Since the early 1900s, the entertainment industry has been trying to pair the sense of smell with video entertainment.
In 1916, the Rivoli Theater in New York City introduced a fragrance to the theater during a movie called. The Story of Flowers. In 1933, the Rialto Theater installed a theater ventilation system. Hans Laube invented a technique called Scentovision, which was presented at the 1939 World’s Fair. Ten years ago, Japanese researchers were also experimenting with “Smell-O-Vision” for home TVs, working on a television that uses gel pellets that smell and release air streams from each corner of the screen into the living room.
However, none of these efforts took off, mainly because they didn’t work very well. These attempts at Smell-O-Vision have failed because we have never been able to recreate the world’s smells accurately or measurably, largely because we have never been able to capture them digitally.
This is not to say that the fragrance and fragrance industry has not strengthened and grown, but it is a very different task to create a unique scent for a consumer product than to build something like a “scent printer” that emits scent on command. The latter requires a complete digital understanding of odor molecules, something that has only just happened.
The digital understanding of the fragrance world has grown rapidly in recent years, and one company leading the way is Osmo, a startup that raised $60 million in funding. Osmo is led by Alex Wiltschko, a Harvard-educated, former Googler who received a PhD in olfactory neuroscience from Harvard in 2016. Wiltschko, who led a team at Google that spent five years using machine learning to predict how different molecules will smell, founded Osmo in early 2023 with the goal of improving “digital health” and improving human health. basic skills to make computers do our best. “
Osmo used AI to explore the connection between molecular structure and odor perception, showing that the machine can predict odors with incredible accuracy. They built a machine learning model using graph neural networks (GNNs), trained on a dataset of 5,000 known compounds, each labeled with descriptive odors such as “fruit” or “floral.” The model was then tested on 400 novel computers, chosen to be structurally different from anything previously studied or used in the perfume industry, to see how well it could predict their scents compared to human panelists.

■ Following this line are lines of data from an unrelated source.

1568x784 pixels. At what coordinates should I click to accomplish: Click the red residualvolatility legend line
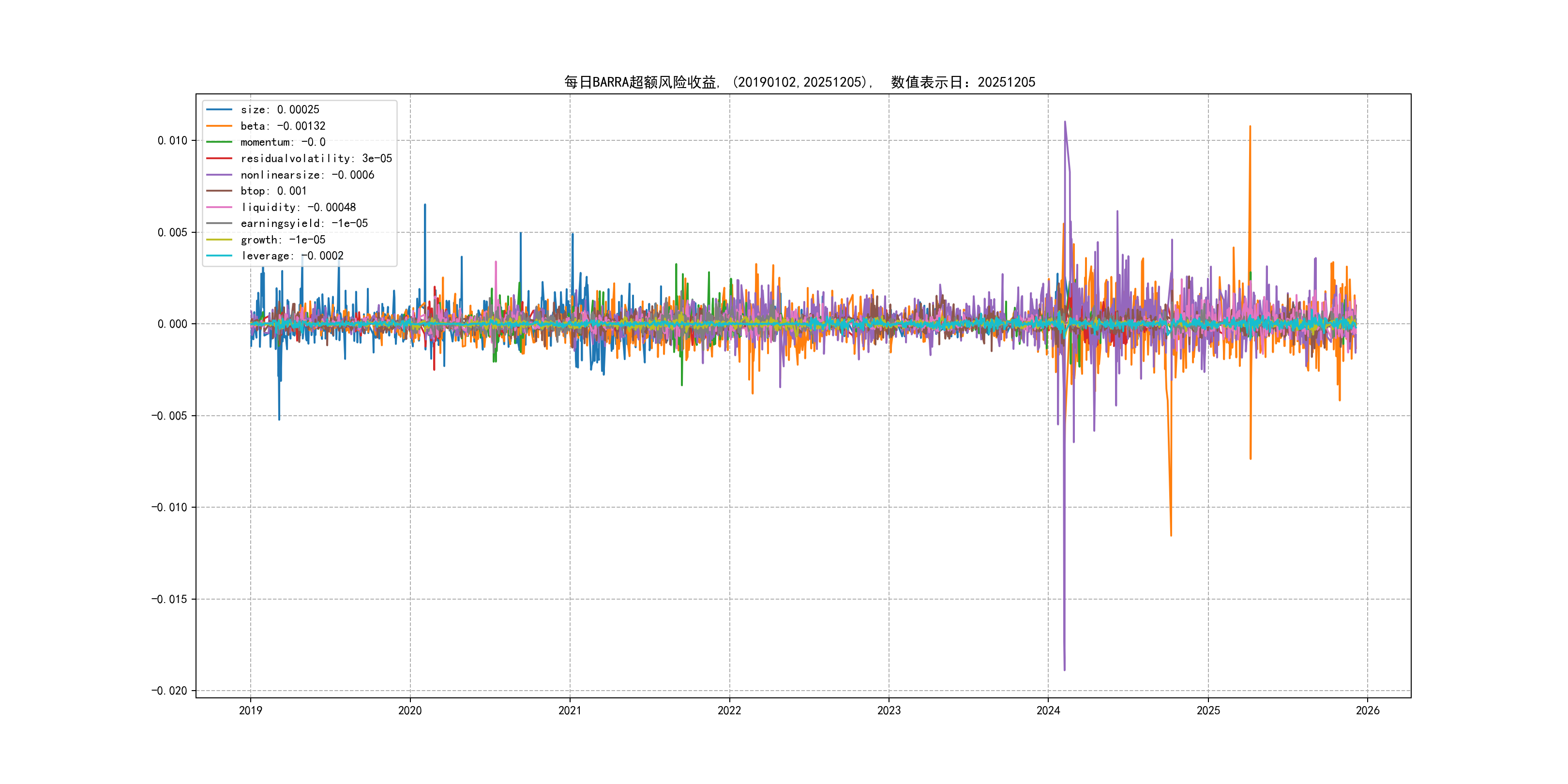[x=219, y=158]
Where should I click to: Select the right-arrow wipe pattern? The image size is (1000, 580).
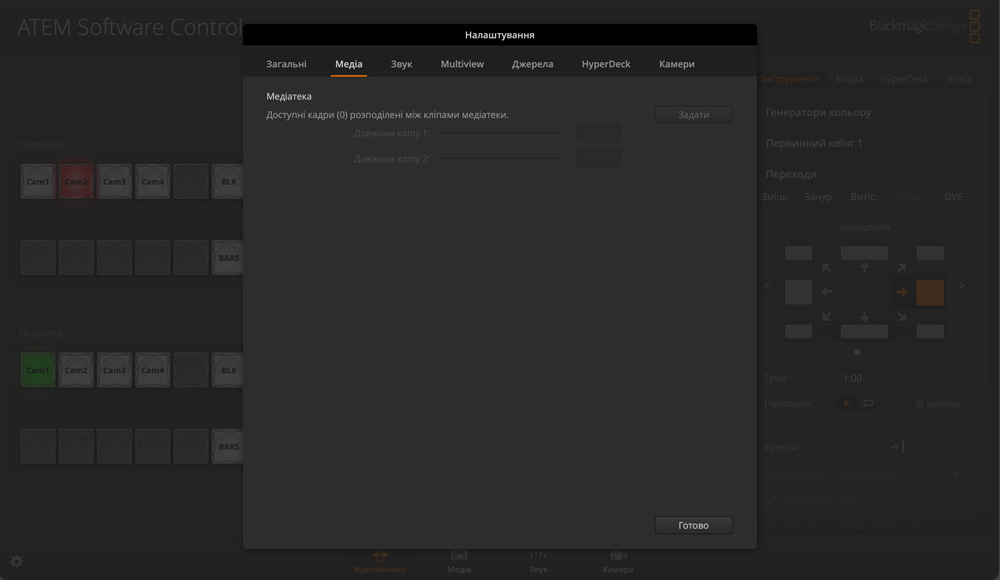(901, 292)
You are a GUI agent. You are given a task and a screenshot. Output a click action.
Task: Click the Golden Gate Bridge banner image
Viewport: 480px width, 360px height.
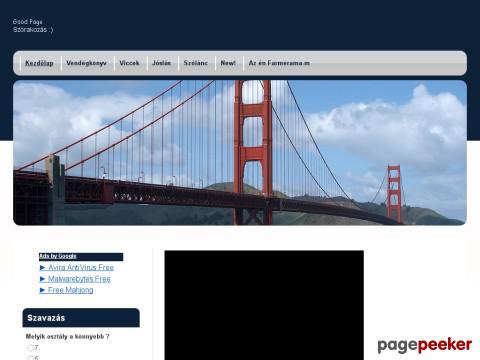click(x=240, y=153)
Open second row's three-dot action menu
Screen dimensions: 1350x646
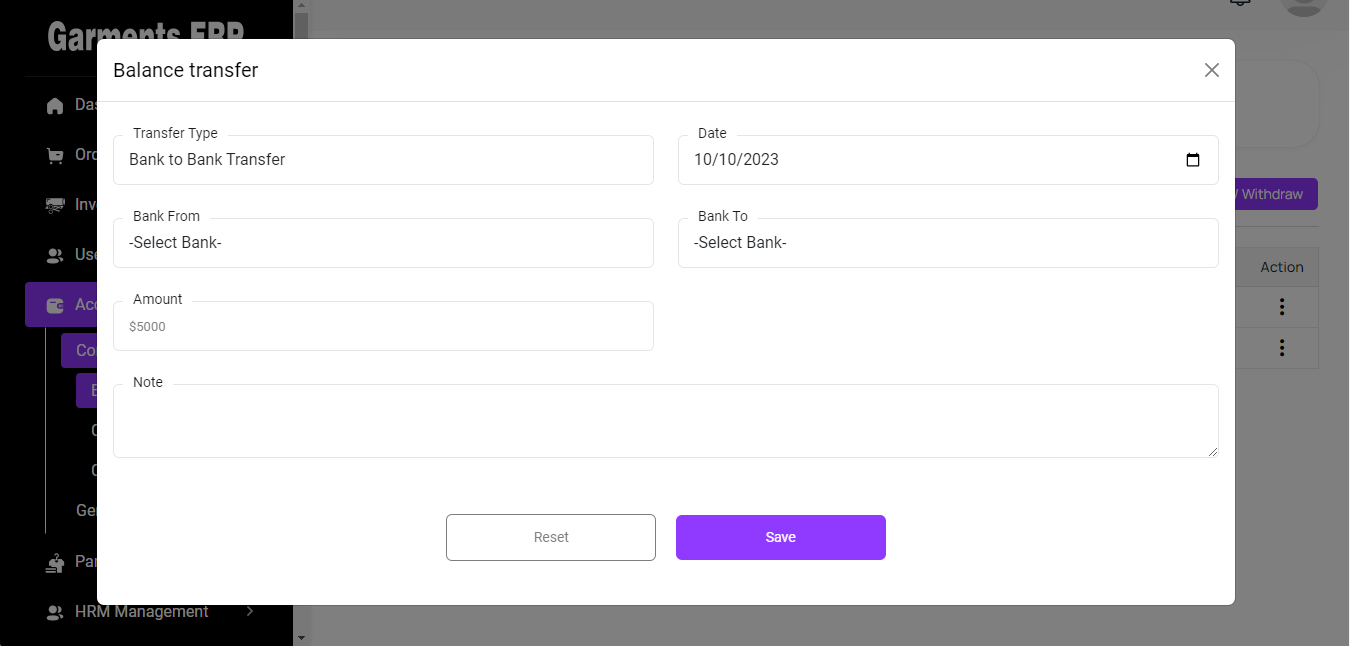pos(1281,348)
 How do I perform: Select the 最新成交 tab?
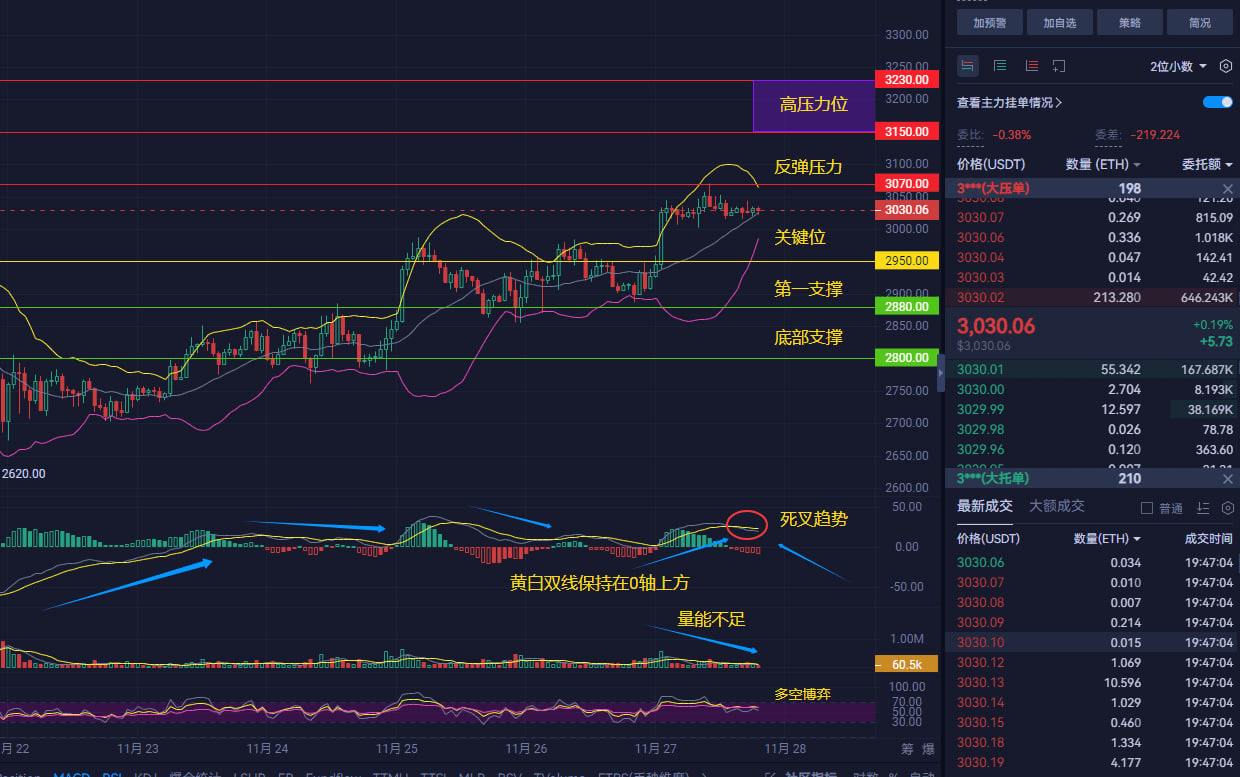985,506
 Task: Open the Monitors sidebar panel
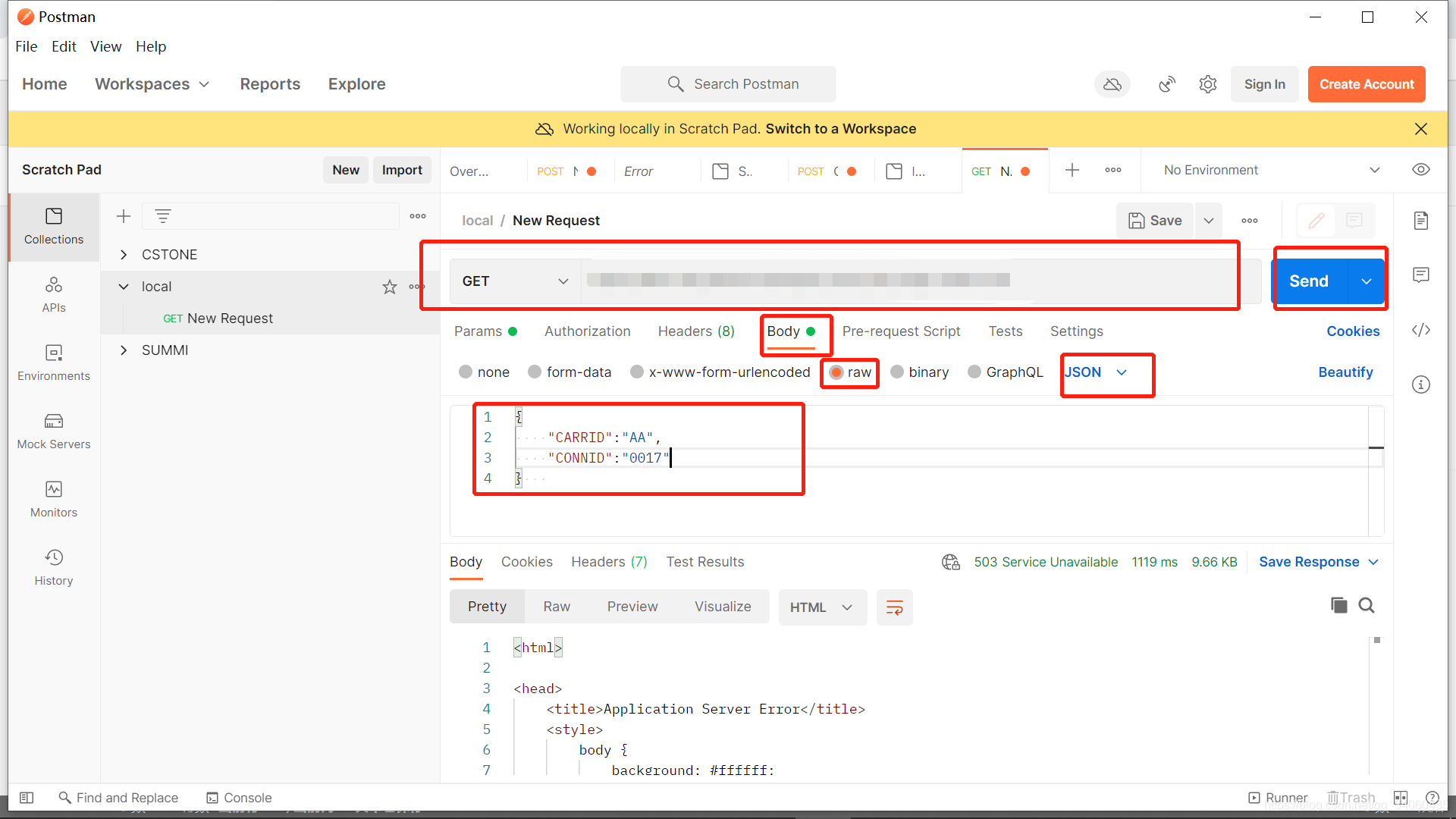[54, 499]
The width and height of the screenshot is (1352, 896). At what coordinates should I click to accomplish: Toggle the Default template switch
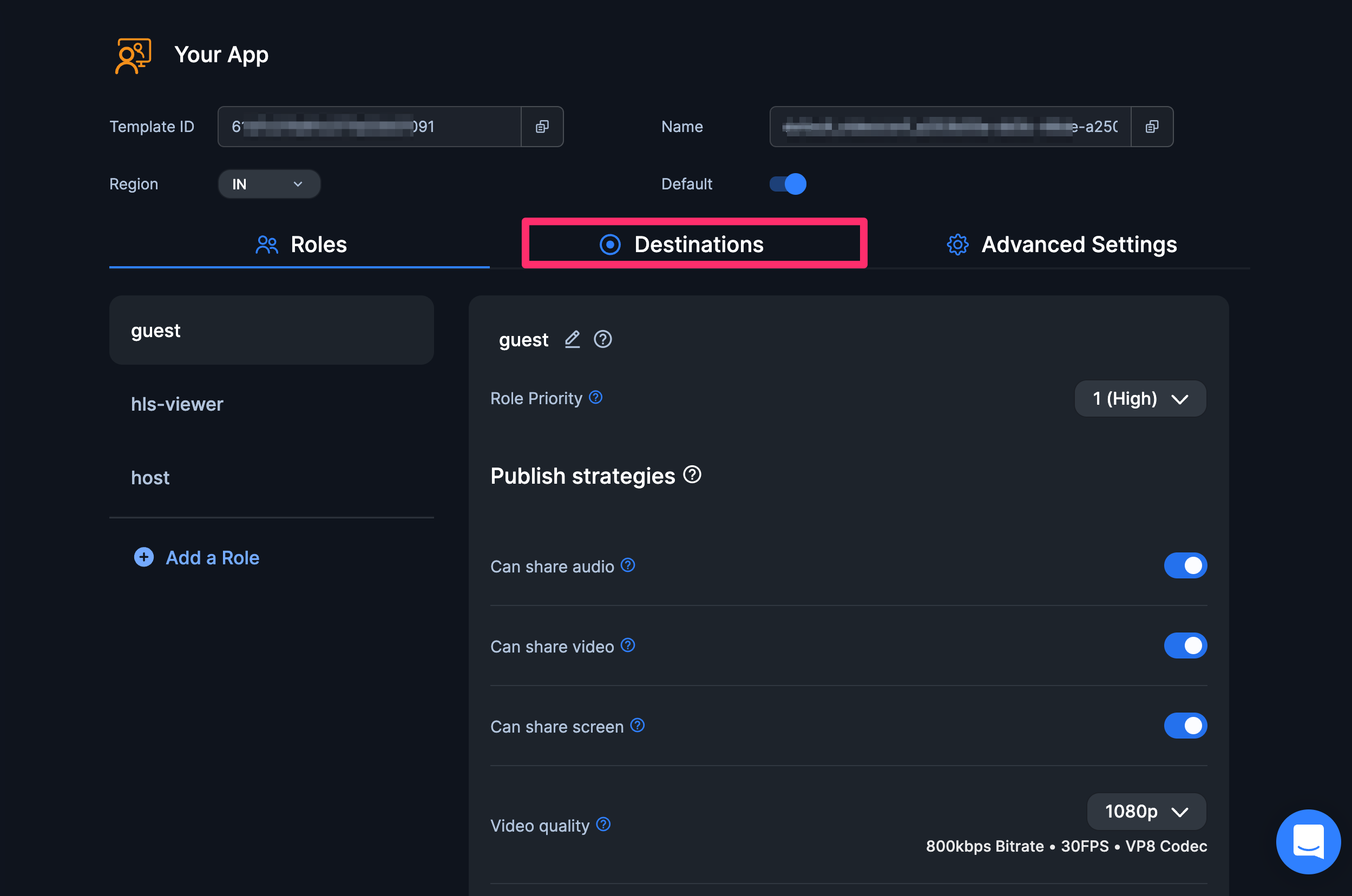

The model’s abilities were also challenged in the “opposite” test, where it had to predict the odors of molecules that were structurally similar but had different odors. Osmo’s model correctly predicted odors 50% of the time in this difficult situation. Additionally, the model was able to generalize beyond the original training data, testing other olfactory properties such as odor strength on a large dataset of about 500,000 odor molecules.
The Primary Odor Map (POM) created by Osmo’s model outperformed human participants in predicting the harmonious odor of molecules, marking a major advance in the science of smell and showing that AI can predict odors based on molecular structure better than individual experts in many cases.
We have been able to digitally capture and categorize other categories of sensors, such as vision, which has led to the creation of a large number of new industries in robotics and autonomous vehicles. Big leaps have been the result of machine learning models, and now we’re seeing another big leap forward in power and product innovation through the use of generative AI.
Another potential application that Wiltschko describes is “teleporting scent,” where we would be able to capture a scent from one part of the world and transmit it to another. To do this, he envisions a world where a cell’s AI-guided spatial sensor can instantly identify the molecular structure of any odor. From there, his scent map can create what is a formula ready to be teleported without significant intervention by scent experts.
This idea, using AI to quickly recreate smells based on a digital frame, could lay the foundation for what film and TV makers have been dreaming of for a long time: creating technology that can recreate scents and smells at a high level. In other words, we can finally enter a world where Smell-O-Vision becomes a reality. The power of video entertainment, virtual reality, and other experiences in food service, tourism, and more can undoubtedly lead to a host of new applications, just as we’ve seen over the past few decades with advances in computer and machine vision.